The second body is the Mercantilist that mainly cares for ease of doing business. 

It wants lower costs and higher profits, and so concerns itself with wages, raw materials, land and other costs of production, as well as industrial policies (for example in semiconductors, energy transition, data centres), grants and investments. Generally, policies that affect how much people are willing to spend – such as the removal of fuel subsidies, sales and service tax increases, and increase of the minimum wage – will be of importance. 

The third body is the Reformist that mainly cares about keeping promises about institutional reforms and eliminating corruption. 

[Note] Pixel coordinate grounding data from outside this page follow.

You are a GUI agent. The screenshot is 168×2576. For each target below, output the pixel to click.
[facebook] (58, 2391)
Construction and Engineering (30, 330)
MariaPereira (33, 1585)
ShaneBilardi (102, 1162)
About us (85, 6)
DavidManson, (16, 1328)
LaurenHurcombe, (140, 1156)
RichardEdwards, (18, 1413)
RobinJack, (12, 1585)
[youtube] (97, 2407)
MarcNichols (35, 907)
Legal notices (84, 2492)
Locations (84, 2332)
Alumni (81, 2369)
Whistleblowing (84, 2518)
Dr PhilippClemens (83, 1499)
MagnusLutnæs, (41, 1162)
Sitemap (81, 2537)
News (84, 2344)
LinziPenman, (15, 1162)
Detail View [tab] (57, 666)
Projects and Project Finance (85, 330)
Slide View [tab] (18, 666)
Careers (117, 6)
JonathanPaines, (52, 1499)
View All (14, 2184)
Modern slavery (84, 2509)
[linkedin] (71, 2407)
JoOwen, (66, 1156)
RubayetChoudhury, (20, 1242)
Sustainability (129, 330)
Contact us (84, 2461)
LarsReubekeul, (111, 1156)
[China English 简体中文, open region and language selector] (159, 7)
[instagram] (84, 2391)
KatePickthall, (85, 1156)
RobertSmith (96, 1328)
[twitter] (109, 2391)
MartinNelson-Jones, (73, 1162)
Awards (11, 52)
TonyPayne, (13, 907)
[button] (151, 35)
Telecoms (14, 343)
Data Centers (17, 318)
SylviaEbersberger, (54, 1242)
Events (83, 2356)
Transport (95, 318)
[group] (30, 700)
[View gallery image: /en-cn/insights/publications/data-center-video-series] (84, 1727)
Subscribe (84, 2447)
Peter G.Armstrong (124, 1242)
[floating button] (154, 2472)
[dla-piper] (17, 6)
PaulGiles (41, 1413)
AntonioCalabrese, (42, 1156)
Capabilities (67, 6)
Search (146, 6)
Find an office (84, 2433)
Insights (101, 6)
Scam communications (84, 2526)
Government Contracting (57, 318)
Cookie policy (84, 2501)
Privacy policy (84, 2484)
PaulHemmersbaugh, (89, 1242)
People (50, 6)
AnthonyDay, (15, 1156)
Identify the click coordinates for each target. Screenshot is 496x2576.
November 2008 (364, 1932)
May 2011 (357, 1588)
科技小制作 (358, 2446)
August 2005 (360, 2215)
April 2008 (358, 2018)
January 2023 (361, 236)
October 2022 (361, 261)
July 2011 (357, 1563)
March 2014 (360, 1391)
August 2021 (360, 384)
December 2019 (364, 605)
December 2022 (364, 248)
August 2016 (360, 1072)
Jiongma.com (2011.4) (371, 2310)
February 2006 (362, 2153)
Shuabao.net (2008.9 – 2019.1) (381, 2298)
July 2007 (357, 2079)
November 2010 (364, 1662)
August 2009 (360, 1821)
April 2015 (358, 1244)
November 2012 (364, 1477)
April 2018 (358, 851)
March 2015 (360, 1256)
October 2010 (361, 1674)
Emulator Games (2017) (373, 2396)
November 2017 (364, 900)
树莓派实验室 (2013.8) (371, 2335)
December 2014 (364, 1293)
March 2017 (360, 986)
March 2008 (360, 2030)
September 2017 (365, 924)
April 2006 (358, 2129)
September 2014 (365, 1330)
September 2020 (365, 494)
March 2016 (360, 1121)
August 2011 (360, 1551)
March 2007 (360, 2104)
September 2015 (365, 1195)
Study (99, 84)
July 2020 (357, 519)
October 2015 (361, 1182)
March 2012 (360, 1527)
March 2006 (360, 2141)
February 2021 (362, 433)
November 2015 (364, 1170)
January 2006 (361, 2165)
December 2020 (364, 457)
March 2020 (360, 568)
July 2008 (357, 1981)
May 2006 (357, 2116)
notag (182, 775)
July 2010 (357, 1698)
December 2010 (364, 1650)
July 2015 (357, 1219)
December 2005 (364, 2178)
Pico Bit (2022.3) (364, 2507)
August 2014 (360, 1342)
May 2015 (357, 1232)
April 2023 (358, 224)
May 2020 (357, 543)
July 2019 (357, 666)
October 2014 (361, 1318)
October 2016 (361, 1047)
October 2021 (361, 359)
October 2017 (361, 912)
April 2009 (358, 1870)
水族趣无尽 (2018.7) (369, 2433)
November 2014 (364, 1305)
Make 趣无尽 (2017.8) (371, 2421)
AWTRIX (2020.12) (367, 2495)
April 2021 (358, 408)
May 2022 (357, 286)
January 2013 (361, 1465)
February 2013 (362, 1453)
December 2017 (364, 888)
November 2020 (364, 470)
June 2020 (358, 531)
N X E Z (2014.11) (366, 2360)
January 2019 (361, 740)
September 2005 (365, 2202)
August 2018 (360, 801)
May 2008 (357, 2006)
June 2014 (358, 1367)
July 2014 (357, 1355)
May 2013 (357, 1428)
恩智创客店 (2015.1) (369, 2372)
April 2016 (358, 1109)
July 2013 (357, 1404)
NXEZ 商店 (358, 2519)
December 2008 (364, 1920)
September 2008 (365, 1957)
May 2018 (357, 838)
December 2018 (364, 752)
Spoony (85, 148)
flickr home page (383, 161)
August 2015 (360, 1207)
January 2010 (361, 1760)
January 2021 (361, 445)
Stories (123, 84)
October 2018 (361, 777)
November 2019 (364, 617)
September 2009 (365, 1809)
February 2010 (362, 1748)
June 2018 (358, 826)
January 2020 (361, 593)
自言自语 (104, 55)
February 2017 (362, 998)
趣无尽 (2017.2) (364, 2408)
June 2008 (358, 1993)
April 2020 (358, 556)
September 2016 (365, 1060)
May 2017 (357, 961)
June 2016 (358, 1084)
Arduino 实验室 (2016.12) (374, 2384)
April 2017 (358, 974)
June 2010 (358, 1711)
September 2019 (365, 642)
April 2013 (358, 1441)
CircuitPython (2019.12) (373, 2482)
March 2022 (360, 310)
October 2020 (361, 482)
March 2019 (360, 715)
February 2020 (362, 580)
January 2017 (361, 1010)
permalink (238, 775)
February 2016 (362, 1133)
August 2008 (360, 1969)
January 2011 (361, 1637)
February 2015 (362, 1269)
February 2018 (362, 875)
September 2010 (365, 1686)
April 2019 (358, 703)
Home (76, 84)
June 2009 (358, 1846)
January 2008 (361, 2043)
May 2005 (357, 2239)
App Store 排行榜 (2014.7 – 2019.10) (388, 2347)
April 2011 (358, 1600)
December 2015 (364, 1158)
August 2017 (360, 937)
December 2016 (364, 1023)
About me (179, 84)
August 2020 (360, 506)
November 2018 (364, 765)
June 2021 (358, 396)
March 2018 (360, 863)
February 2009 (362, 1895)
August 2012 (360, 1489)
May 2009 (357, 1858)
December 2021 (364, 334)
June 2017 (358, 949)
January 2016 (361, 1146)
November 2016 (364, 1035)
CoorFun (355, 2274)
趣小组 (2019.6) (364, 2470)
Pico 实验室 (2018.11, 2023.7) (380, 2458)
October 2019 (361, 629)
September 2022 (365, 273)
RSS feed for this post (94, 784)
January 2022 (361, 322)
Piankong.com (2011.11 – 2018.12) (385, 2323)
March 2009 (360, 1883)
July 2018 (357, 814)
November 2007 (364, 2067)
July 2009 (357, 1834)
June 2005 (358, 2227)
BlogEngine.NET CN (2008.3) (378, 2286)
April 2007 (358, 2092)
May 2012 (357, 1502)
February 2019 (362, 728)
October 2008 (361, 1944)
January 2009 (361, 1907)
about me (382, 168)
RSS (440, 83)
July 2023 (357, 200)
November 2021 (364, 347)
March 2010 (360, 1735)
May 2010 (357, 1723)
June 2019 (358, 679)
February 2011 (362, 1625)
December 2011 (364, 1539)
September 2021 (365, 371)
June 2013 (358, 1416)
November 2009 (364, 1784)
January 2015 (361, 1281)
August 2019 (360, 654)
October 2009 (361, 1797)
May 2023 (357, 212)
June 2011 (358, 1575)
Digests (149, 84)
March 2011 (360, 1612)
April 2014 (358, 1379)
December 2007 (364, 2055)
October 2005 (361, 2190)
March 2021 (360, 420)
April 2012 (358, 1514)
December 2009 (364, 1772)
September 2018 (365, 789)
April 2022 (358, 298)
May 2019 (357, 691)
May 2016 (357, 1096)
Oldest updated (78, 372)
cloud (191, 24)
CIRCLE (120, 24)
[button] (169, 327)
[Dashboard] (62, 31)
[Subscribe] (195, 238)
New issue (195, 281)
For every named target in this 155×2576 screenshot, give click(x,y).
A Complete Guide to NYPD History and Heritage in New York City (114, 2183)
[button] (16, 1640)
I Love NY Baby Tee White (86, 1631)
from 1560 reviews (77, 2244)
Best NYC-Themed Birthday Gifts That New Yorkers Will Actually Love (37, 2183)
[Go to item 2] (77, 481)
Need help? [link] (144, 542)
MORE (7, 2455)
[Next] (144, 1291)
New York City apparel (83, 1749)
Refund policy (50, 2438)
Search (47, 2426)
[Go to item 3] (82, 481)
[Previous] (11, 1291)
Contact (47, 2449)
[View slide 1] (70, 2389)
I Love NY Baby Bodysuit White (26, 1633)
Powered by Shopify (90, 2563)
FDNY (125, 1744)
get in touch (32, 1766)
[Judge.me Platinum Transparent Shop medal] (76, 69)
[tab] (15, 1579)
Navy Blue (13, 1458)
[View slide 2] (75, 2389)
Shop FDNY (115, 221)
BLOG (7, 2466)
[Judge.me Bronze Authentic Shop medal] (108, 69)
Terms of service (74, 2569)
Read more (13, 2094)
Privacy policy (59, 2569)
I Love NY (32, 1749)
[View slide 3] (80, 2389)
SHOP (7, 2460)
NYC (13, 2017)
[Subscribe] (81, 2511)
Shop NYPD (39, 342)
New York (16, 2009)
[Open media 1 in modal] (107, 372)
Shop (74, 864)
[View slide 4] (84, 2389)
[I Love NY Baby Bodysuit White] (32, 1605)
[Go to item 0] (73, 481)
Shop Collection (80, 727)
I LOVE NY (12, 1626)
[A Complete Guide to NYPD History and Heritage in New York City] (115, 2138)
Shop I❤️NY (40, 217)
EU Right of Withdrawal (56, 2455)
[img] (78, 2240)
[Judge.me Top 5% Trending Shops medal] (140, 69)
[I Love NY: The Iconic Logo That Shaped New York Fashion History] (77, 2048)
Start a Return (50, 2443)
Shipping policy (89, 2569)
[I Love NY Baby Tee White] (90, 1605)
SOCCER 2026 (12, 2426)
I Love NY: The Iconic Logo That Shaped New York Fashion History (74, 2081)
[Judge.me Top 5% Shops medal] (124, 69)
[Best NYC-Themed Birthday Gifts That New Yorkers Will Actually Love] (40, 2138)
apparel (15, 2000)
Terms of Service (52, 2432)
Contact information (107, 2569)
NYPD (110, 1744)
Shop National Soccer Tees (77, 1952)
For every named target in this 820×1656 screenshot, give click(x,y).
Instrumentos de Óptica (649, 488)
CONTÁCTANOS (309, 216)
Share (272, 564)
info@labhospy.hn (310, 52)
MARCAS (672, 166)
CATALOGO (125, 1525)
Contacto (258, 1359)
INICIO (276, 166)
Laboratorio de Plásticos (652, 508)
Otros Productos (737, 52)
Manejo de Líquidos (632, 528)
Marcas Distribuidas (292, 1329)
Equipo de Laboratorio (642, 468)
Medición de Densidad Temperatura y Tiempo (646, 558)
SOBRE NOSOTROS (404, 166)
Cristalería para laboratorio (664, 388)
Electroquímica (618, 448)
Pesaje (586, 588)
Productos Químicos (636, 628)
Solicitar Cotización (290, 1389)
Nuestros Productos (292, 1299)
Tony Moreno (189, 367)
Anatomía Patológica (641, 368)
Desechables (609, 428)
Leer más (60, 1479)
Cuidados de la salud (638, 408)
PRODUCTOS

This concerns core institutions (parliament, anti-corruption commission, judiciary, oppressive legislations, police) and core principles (separation of powers, fairness, justice). High-profile scandals (Deputy Prime Minister Ahmad Zahid Hamidi’s legal cases, Chief Justice appointment controversy) and lack of reforms that were manifesto promises will drive them away. 

A man fuels his motorbike with RON95 petrol at a petrol station in Johor Bahru on Oct 17, 2024. (Photo: CNA/Zamzahuri Abas)

WHEN A THREE-BODY SYSTEM DESTABILISES

None of this is to suggest that the Chinese voters are right in wanting all these; neither is it realistic to fulfil them without affecting other groups. The point of government is compromise. 

In fact, the reason why this is a three-body problem is precisely because it is impossible to satisfy all three at once. 

But the Sabah state election results illustrate what happens when this system destabilises. DAP may have assumed that some economic progress under the unity government would maintain voter loyalty. 

But if Vernacularists felt their cultural anxieties were not addressed, or the Mercantilists felt squeezed by compliance costs, or the Reformists have given up waiting for the next institutional reform, then the gravitational pull toward DAP would weaken. 

Unlike a two-body system in which losing on one axis simply pushes voters towards the other, a three-body problem means voters could spiral unpredictably. 

SMALL TRIGGERS, BIG PROBLEMS

Finally, there is the chaos theory dimension. A small disturbance could produce wildly disproportionate effects. A single policy misstep on any of these axes, however small, may trigger an outsized voter reaction precisely because the system is already unstable. 

In Sabah’s case, the trigger could have been the court decision on the state’s 40 per cent entitlement of federal revenue and, more crucially weeks before the election, the government’s decision to appeal “defects” in the grounds of the judgment. A bribery scandal involving the prime minister’s former senior political secretary and mining projects in Sabah just days before could have also swayed voters. 

These events may not appear big compared to others, but they might have been sufficient to throw everything into cascade. 

There is no single policy that could satisfy all three axes. But there is a constant need to attend to the three so that parties could increase their chances of satisfying the demands of the Chinese voters. 

The real turning point of the Sabah state election is that, for the first time in more than a decade, it has become almost impossible to predict how the Chinese would vote. 

James Chai is a political analyst, columnist and the author of Sang Kancil (Penguin Random House). He writes a monthly column for CNA, published every second Friday.